GIVEN DATA:
___

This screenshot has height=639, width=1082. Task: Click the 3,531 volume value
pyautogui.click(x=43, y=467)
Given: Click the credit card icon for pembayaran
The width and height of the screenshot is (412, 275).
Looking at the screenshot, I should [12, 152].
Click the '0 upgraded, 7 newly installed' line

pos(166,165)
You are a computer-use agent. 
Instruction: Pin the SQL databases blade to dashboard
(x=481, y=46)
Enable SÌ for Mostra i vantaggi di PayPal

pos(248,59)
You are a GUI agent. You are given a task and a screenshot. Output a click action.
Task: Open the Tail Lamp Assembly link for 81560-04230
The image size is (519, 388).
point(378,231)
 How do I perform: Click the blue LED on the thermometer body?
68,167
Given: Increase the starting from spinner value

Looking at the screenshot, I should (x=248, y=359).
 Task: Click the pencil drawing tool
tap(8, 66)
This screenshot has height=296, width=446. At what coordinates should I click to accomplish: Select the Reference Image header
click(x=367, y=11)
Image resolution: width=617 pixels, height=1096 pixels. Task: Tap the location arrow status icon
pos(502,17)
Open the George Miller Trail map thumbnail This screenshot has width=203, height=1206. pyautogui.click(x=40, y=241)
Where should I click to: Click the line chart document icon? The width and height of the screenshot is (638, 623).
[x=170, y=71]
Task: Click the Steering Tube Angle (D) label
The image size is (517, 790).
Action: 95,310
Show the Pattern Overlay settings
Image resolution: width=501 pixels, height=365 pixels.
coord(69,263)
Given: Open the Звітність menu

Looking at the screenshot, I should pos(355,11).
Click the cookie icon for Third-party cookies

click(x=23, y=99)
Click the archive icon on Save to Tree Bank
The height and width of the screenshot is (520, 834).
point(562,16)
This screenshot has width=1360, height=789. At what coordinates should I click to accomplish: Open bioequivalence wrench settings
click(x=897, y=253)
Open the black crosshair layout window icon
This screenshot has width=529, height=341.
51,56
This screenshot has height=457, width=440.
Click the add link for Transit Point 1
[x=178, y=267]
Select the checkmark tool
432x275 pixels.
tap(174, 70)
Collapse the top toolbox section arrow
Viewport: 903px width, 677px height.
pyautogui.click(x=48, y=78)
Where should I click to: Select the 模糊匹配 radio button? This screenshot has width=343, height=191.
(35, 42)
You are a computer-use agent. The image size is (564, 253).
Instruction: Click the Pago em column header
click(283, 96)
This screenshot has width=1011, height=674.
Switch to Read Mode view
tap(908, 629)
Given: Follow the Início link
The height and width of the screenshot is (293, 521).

___

BRIEF: All of the entries should be repeated word for word.

WRITTEN ANSWER:
This screenshot has height=639, width=1082. Task: Click the 3,531 volume value
pyautogui.click(x=43, y=467)
Given: Click the credit card icon for pembayaran
The width and height of the screenshot is (412, 275).
Looking at the screenshot, I should [12, 152].
Click the '0 upgraded, 7 newly installed' line

pos(166,165)
You are a computer-use agent. 
Instruction: Pin the SQL databases blade to dashboard
(x=481, y=46)
Enable SÌ for Mostra i vantaggi di PayPal

pos(248,59)
You are a GUI agent. You are given a task and a screenshot. Output a click action.
Task: Open the Tail Lamp Assembly link for 81560-04230
The image size is (519, 388).
point(378,231)
 How do I perform: Click the blue LED on the thermometer body?
68,167
Given: Increase the starting from spinner value

Looking at the screenshot, I should (x=248, y=359).
 Task: Click the pencil drawing tool
tap(8, 66)
This screenshot has height=296, width=446. At what coordinates should I click to accomplish: Select the Reference Image header
click(x=367, y=11)
Image resolution: width=617 pixels, height=1096 pixels. Task: Tap the location arrow status icon
pos(502,17)
Open the George Miller Trail map thumbnail This screenshot has width=203, height=1206. pyautogui.click(x=40, y=241)
Where should I click to: Click the line chart document icon? The width and height of the screenshot is (638, 623).
[x=170, y=71]
Task: Click the Steering Tube Angle (D) label
The image size is (517, 790).
Action: 95,310
Show the Pattern Overlay settings
Image resolution: width=501 pixels, height=365 pixels.
coord(69,263)
Given: Open the Звітність menu

Looking at the screenshot, I should pos(355,11).
Click the cookie icon for Third-party cookies

click(x=23, y=99)
Click the archive icon on Save to Tree Bank
The height and width of the screenshot is (520, 834).
point(562,16)
This screenshot has width=1360, height=789. At what coordinates should I click to accomplish: Open bioequivalence wrench settings
click(x=897, y=253)
Open the black crosshair layout window icon
This screenshot has width=529, height=341.
51,56
This screenshot has height=457, width=440.
Click the add link for Transit Point 1
[x=178, y=267]
Select the checkmark tool
432x275 pixels.
tap(174, 70)
Collapse the top toolbox section arrow
Viewport: 903px width, 677px height.
pyautogui.click(x=48, y=78)
Where should I click to: Select the 模糊匹配 radio button? This screenshot has width=343, height=191.
(35, 42)
You are a computer-use agent. The image size is (564, 253).
Instruction: Click the Pago em column header
click(283, 96)
This screenshot has width=1011, height=674.
Switch to Read Mode view
tap(908, 629)
Given: Follow the Início link
The height and width of the screenshot is (293, 521).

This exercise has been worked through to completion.